Thanks for this post which raises a number of interesting questions.

I have one of my own. I noticed that you drew your examples from Indiana, southern Illinois, and Missouri—that is, butternut territory or, in the last case, a slave state. Your post seems to suggest, then, that the tendency among federal authorities to associate desertion with political motives—primarily Copperheadism—was a regional predilection that occurred in areas where their writ seemed particularly insecure because a good part of the civilian population was hostile. Was that that case? Or did authorities elsewhere, say, in New England, see desertion in a similar way?

Thanks,

Hugh

Hi Daniel,
Your area of research is well beyond my expertise, but your framing of this post in terms of Copperheadism begs the question: what obligation do soldiers -- or draftees -- have to serve when they disagree with the politics of the administration in office?

When I frame the question that way, I realize that for Americans today, the answer would be heavily shaped by what happened during the Vietnam war. Which would not at all be relevant for your study. BUT that makes me realize a more relevant question for your consideration is: what informed attitudes toward the draft and enlistment in the period immediately PRIOR to the Civil War?
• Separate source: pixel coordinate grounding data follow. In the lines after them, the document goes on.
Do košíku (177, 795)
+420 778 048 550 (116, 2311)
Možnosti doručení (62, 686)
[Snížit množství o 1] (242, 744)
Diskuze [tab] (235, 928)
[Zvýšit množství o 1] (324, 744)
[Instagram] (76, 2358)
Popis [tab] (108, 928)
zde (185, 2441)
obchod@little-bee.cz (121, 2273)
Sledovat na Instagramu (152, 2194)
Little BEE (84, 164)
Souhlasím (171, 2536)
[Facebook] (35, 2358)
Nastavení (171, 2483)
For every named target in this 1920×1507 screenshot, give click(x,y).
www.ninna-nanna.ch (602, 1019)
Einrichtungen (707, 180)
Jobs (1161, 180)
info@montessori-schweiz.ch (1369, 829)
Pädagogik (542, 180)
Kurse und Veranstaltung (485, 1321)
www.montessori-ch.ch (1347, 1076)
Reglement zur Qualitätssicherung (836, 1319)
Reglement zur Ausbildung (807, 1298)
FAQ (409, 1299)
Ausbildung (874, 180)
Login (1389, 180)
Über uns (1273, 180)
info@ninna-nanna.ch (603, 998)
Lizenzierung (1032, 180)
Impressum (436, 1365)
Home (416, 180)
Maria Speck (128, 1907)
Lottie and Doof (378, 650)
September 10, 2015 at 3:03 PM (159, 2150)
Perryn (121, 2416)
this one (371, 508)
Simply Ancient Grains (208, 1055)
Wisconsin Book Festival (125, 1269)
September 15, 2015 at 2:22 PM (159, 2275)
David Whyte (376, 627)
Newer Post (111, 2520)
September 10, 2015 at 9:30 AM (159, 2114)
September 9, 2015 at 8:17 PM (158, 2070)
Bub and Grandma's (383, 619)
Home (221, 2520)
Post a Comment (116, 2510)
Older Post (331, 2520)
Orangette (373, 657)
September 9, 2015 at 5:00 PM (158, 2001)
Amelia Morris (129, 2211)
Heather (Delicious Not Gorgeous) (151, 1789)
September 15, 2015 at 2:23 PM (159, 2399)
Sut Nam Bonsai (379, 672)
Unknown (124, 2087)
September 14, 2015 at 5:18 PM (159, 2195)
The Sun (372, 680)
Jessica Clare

I have no useful suggestions for how you might gauge what those attitudes were (did any state militias have compulsory enlistment before the war?), but it seems like if you can uncover the attitudes "in theory," perhaps it will give you a sense of to what extent, for example, Missouri men's responses to the required enlistment had to do with the particularities of Lincoln or of Copperheadism, and to what extent they simply reflected how much Americans do or do not like being told they must serve.